═══ SUPPLIED DATA ═══

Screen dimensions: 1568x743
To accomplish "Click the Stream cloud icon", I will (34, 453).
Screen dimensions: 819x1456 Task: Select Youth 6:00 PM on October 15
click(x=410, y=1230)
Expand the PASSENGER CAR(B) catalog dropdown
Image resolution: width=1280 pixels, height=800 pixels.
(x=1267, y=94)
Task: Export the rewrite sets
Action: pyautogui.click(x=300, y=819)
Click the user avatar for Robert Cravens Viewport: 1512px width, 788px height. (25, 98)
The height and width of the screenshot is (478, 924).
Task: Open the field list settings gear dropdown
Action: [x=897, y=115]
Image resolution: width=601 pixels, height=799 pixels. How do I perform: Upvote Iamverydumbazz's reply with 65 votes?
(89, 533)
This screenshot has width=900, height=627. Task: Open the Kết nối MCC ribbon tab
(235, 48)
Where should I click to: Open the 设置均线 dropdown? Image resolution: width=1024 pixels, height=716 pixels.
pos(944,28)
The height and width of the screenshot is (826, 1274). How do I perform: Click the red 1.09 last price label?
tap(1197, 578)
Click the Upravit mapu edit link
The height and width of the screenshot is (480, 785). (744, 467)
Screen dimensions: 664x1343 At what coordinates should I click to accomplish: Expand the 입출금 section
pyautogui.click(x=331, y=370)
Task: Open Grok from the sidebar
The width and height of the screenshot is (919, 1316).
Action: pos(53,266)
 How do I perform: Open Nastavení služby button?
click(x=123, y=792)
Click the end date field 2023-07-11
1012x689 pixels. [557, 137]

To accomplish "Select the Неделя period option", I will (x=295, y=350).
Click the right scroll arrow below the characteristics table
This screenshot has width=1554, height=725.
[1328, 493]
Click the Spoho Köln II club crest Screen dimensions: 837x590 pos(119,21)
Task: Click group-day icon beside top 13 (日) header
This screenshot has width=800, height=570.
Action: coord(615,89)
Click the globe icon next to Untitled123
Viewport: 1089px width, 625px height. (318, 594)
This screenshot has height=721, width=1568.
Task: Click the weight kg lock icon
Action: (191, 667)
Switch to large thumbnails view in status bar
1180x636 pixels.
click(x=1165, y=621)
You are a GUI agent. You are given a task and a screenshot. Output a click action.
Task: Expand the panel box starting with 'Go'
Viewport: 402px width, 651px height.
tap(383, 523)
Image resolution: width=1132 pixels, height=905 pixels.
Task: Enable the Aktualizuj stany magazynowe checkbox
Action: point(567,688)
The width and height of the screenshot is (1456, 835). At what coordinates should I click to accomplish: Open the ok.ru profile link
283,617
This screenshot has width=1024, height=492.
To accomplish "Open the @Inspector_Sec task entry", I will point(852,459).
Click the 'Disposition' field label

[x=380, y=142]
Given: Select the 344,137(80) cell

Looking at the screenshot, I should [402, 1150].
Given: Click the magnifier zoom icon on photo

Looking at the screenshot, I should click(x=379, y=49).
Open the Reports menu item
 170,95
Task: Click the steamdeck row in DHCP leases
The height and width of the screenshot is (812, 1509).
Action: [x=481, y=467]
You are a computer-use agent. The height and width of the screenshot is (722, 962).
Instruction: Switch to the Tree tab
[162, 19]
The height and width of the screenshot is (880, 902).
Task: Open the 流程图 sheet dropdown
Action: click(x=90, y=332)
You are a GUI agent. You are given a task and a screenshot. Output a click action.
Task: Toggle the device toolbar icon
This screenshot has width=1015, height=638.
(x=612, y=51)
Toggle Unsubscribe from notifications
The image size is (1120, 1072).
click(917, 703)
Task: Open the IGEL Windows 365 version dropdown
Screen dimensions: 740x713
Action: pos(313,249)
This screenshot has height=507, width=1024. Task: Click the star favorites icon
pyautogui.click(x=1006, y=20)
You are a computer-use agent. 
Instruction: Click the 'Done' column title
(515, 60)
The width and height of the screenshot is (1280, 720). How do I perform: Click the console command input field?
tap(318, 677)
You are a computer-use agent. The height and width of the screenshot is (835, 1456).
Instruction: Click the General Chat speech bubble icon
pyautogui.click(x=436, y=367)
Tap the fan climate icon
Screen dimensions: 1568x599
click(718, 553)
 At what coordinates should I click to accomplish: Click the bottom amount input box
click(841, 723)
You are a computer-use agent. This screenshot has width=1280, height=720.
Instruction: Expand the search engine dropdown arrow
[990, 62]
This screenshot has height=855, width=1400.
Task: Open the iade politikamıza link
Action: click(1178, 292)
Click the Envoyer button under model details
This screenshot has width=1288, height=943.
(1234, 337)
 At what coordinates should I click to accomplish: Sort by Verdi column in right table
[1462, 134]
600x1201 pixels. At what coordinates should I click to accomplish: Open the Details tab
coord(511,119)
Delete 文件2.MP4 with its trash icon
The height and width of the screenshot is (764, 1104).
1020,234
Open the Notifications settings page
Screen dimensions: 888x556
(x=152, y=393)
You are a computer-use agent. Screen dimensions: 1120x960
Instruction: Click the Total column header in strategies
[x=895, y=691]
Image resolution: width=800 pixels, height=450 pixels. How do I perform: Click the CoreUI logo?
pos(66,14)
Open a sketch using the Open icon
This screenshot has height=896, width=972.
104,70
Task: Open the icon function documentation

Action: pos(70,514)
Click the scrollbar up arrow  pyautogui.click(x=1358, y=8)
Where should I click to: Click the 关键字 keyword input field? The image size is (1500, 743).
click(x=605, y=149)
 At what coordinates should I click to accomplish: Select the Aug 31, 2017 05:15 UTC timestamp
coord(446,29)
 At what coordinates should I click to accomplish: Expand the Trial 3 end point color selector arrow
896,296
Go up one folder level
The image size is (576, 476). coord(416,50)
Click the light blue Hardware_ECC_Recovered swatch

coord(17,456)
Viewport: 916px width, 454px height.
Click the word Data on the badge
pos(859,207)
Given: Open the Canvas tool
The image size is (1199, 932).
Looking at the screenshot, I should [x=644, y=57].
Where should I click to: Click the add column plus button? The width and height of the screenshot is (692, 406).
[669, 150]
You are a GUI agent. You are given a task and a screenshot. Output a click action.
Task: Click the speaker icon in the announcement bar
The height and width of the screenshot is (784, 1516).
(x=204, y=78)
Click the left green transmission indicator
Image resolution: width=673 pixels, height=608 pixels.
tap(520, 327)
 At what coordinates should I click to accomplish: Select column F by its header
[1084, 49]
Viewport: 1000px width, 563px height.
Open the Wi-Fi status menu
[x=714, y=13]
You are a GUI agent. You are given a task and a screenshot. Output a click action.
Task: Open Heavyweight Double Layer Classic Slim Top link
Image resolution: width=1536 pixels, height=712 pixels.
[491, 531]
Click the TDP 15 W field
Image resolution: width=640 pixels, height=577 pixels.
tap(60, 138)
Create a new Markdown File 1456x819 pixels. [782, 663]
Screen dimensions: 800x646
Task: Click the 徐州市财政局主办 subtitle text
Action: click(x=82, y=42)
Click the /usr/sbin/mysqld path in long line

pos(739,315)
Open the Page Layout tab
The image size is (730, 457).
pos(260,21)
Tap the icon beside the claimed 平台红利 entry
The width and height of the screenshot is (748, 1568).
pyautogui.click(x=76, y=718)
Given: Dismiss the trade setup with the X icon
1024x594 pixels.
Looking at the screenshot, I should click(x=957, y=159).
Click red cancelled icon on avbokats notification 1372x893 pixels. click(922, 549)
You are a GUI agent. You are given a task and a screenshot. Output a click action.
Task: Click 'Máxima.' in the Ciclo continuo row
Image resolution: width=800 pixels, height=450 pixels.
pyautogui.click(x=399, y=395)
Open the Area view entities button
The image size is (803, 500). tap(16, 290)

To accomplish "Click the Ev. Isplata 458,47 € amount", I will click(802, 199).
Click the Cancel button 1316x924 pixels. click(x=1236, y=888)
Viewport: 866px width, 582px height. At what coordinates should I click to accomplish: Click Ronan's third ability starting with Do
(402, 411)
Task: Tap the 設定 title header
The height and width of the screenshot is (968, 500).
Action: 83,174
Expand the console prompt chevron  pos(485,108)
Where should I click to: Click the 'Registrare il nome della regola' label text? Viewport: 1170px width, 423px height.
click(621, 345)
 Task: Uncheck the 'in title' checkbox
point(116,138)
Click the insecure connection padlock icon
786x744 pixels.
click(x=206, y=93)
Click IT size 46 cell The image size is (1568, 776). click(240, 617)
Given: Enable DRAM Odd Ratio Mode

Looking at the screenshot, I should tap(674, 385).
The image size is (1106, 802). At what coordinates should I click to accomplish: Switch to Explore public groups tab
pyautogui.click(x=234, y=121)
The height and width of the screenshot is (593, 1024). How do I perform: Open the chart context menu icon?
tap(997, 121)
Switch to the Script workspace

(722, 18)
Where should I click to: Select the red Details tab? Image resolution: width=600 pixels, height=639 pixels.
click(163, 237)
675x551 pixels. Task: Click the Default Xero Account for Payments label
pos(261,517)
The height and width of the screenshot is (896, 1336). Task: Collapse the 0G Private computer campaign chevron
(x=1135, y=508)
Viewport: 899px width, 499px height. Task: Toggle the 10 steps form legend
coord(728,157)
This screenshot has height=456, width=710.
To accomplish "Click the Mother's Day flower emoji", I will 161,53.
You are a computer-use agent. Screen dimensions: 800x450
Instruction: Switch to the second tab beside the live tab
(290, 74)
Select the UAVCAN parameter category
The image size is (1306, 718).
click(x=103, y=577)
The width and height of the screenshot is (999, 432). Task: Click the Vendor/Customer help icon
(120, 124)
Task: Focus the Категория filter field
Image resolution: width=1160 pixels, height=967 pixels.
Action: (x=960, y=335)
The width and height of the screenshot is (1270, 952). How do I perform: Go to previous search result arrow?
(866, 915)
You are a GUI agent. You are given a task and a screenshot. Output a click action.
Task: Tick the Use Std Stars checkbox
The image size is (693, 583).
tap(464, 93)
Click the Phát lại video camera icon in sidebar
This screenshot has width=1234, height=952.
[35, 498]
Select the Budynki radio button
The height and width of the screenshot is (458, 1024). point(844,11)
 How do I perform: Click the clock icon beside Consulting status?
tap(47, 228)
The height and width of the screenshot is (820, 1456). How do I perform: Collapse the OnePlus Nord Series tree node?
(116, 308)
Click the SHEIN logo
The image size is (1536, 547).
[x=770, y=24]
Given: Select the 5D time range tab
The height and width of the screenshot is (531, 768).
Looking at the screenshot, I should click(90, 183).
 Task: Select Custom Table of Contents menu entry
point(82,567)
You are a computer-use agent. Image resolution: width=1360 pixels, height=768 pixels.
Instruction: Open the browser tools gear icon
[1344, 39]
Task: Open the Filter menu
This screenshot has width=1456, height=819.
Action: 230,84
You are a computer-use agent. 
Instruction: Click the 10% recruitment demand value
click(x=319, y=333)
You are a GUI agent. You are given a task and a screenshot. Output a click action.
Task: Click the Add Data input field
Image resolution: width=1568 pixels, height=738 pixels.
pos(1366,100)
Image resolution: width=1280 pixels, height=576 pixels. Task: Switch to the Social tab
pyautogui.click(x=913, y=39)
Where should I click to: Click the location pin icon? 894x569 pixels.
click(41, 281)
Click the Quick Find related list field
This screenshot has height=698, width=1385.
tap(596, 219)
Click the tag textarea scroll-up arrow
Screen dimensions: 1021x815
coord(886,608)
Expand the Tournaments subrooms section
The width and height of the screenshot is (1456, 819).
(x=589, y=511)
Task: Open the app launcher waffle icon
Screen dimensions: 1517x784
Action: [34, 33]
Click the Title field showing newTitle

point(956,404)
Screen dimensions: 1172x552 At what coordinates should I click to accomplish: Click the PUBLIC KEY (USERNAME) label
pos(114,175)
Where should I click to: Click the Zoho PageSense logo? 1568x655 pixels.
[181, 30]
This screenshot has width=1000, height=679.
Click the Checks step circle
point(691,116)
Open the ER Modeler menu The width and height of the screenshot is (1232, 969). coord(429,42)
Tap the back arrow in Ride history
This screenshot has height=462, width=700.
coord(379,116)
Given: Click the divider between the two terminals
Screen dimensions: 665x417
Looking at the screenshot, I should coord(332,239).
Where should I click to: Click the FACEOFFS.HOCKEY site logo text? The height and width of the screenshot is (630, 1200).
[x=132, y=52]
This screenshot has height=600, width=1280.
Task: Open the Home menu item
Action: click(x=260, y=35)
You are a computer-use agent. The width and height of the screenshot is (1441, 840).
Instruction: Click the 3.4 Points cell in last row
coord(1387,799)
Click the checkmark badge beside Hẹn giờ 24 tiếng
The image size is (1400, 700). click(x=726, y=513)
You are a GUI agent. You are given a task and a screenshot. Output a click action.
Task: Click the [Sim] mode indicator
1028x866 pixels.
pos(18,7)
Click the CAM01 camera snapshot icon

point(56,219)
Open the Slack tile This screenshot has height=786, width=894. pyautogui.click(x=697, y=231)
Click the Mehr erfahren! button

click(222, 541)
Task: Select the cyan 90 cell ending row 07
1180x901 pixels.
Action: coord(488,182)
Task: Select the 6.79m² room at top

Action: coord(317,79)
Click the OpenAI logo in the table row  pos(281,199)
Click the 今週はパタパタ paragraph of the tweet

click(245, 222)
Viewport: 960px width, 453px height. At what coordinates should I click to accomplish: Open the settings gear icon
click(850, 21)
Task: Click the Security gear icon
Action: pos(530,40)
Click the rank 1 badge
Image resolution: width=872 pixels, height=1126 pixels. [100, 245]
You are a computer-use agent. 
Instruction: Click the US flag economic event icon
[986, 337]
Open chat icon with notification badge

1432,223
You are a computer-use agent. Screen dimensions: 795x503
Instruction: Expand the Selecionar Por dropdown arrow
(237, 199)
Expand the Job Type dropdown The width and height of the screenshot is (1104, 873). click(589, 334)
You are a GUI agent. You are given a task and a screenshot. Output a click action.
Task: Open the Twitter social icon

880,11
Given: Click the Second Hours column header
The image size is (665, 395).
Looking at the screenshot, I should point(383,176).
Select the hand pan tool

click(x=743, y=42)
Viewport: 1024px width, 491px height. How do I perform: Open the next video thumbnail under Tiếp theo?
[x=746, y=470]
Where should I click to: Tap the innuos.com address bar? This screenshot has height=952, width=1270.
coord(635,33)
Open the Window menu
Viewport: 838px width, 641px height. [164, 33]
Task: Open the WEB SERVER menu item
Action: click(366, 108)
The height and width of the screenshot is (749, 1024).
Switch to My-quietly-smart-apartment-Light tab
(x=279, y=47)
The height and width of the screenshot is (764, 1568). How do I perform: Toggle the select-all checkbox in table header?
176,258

═══

## WHAT TO WORK ON:
Give back one number only: the count of lines in the entries that hold the string "from".

## COMPLETED TASK:
2